Livent Founders Sentenced

Two co-founders of a Broadway theater company that produced 1990s hits such as “Ragtime” and “Show Boat” were sentenced to prison terms of six and seven years each Wednesday for accounting fraud.

Livent co-founders Garth Drabinsky, 63, and Myron Gottlieb, 66, were convicted in March of two counts of fraud and one count of forgery each.

Drabinsky was sentenced to seven years on one fraud charge and four on another, to be served concurrently. Gottlieb was given six years for one fraud charge and four on another, also to be served concurrently.

Eddie Greenspan, Drabinsky’s lawyer, said they will be granted bail Wednesday. Greenspan spoke moments after the bail hearing. He also said they are appealing the conviction and sentence.

Ontario Superior Court Justice Mary Lou Benotto stayed the forgery charges for both men.

The same judge ruled in March that the Tony award-winning producers knowingly submitted financial statements to investors misrepresenting their company’s circumstances.

“Mr. Drabinsky and Mr. Gottlieb presided over a corporation whose corporate culture was one of dishonesty,” the judge said Wednesday.

“The court has a duty to strongly denounce such conduct,” Benotto said. “Those in business must know and the community must know that this will be the court’s response to corporate fraud.”

The Toronto-based company filed for bankruptcy protection in 1998 after the fraud was revealed when former Walt Disney Co. President Michael Ovitz invested in Livent.

Authorities said the cooked books helped build $100 million in shareholder value that was lost when the fraud was revealed by the new management team headed by Ovitz.

Drabinsky and Gottlieb were fired and Livent filed for bankruptcy protection. The two were indicted in the U.S. in 1999 on charges that they had misappropriated millions of dollars from U.S. investors. In 2002, Canadian authorities charged the two, alleging investors and lending institutions were duped into providing more than $500 million Canadian to Livent.

Drabinsky and Gottlieb still face charges in the United States.

Livent was once the largest live theater company in North America. It once owned or controlled theaters in New York, Chicago, Toronto and Vancouver and its Broadway productions have won 14 Tony Awards and have been nominated for dozens more.

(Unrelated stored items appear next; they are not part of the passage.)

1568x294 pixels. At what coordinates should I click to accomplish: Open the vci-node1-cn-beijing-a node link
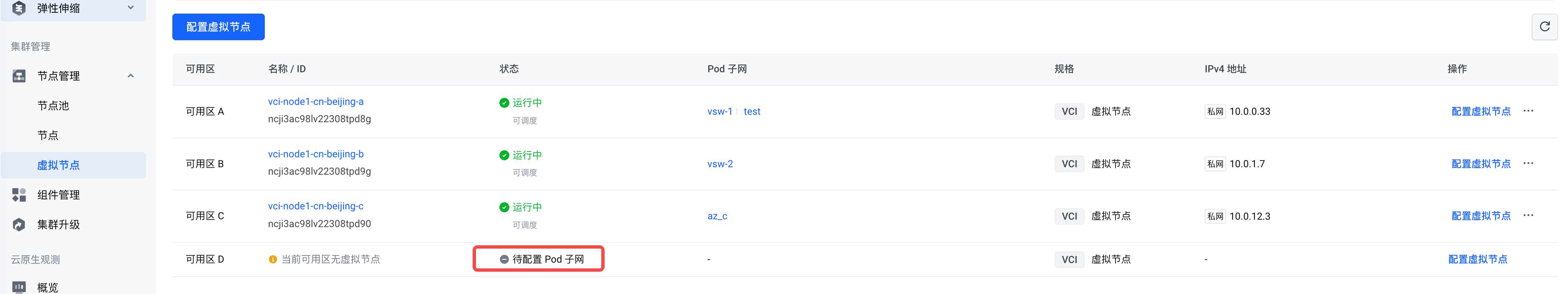tap(315, 102)
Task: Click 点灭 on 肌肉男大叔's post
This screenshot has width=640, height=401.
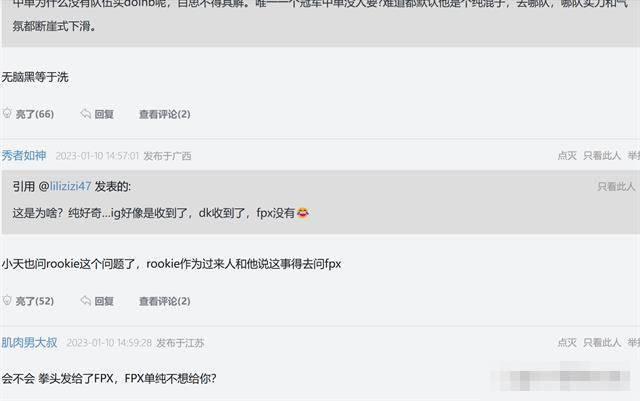Action: tap(567, 342)
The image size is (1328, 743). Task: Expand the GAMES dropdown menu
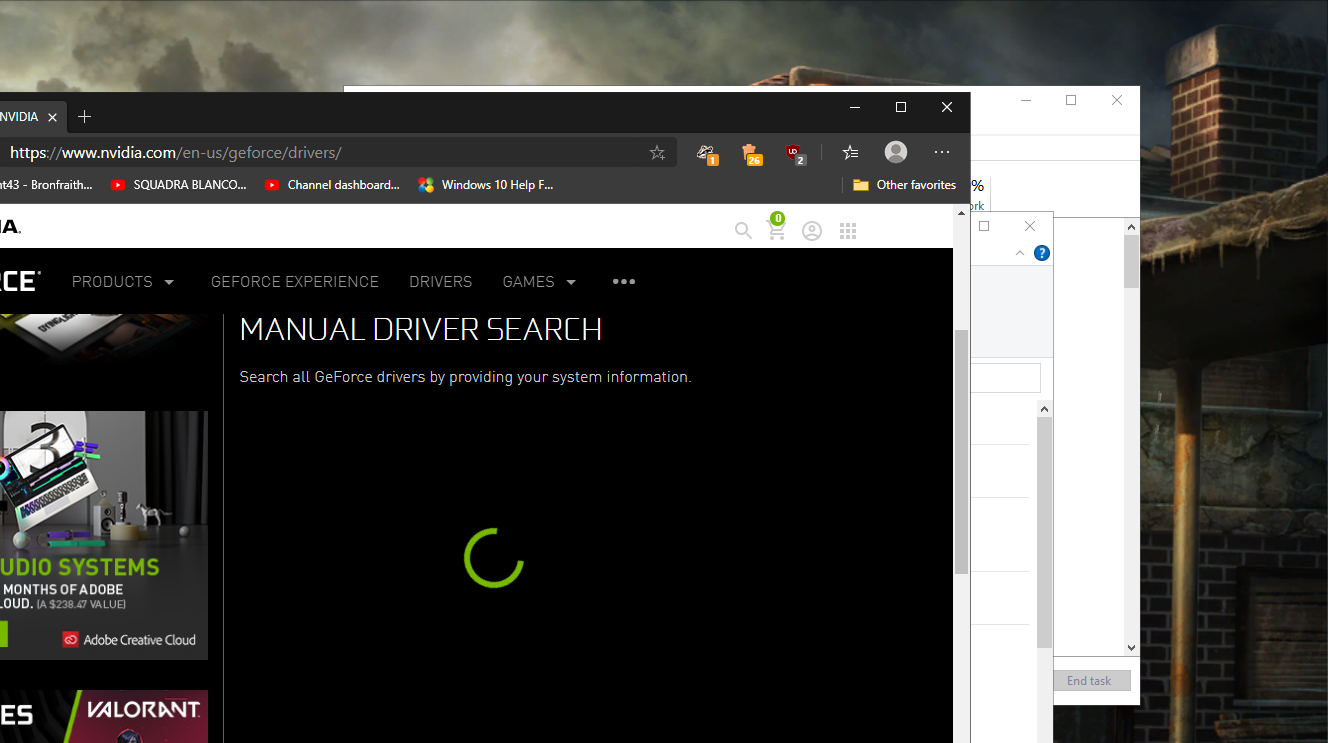coord(539,282)
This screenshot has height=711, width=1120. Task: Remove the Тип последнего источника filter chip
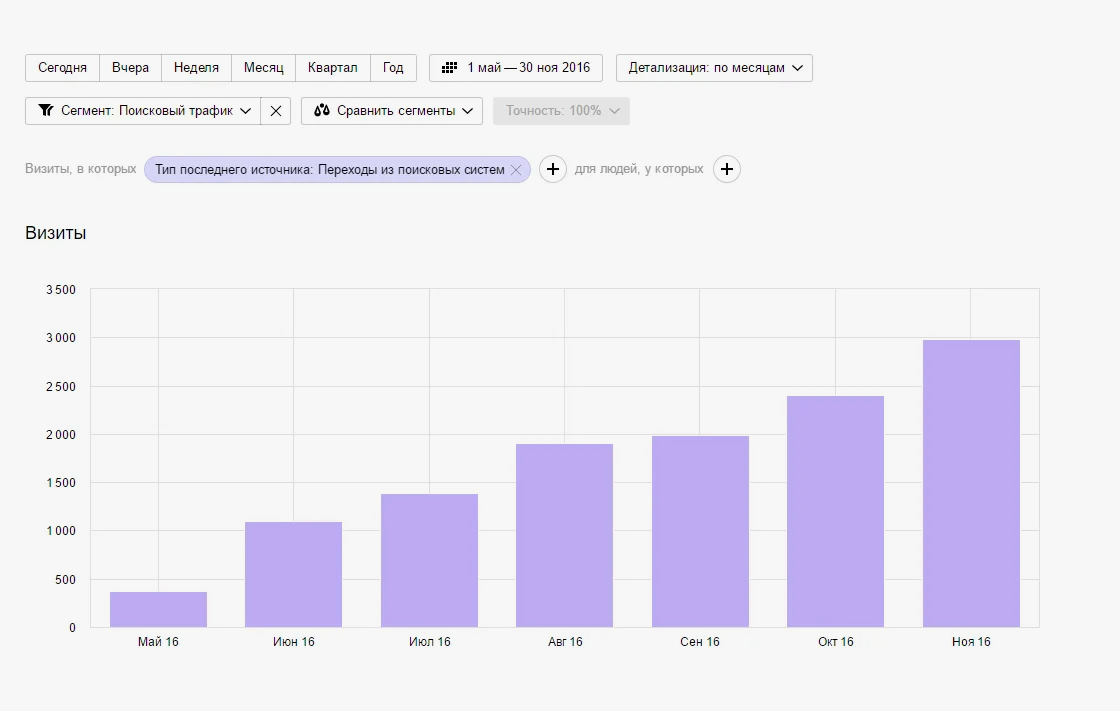pos(516,169)
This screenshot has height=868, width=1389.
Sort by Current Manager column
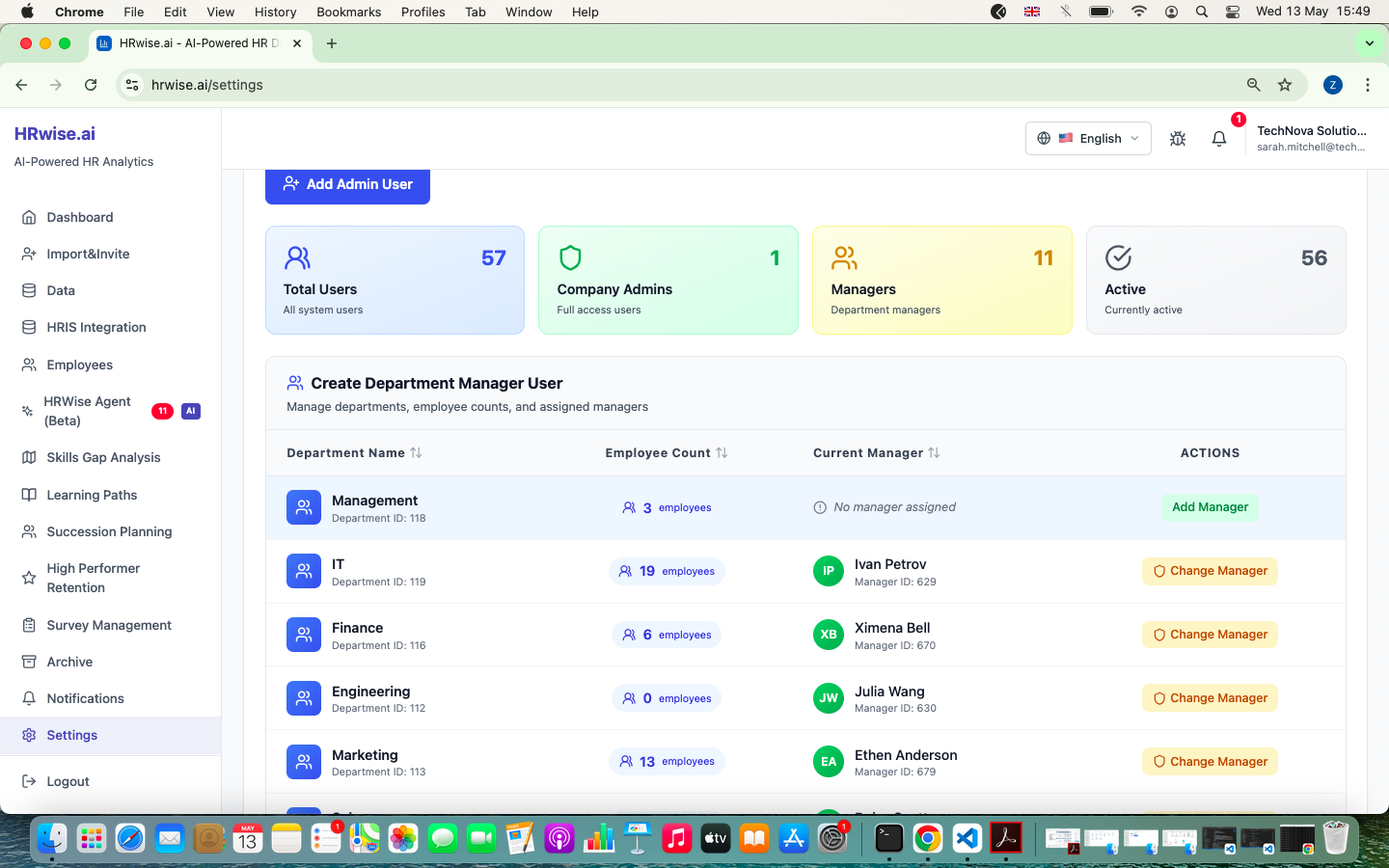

The men’s defense lawyers had proposed at sentencing hearings in July that as part of their conditional sentences of home arrest they would each do a “speaking tour” at schools across country.

Under the defense proposal, Drabinsky would have given “inspirational speeches” on the topic of “inspiring young people to invest in their life capital in the pursuit of their dreams and aspirations in the field of performing arts.” Gottlieb would have provided lectures to business schools. The topics would have included professional and business integrity.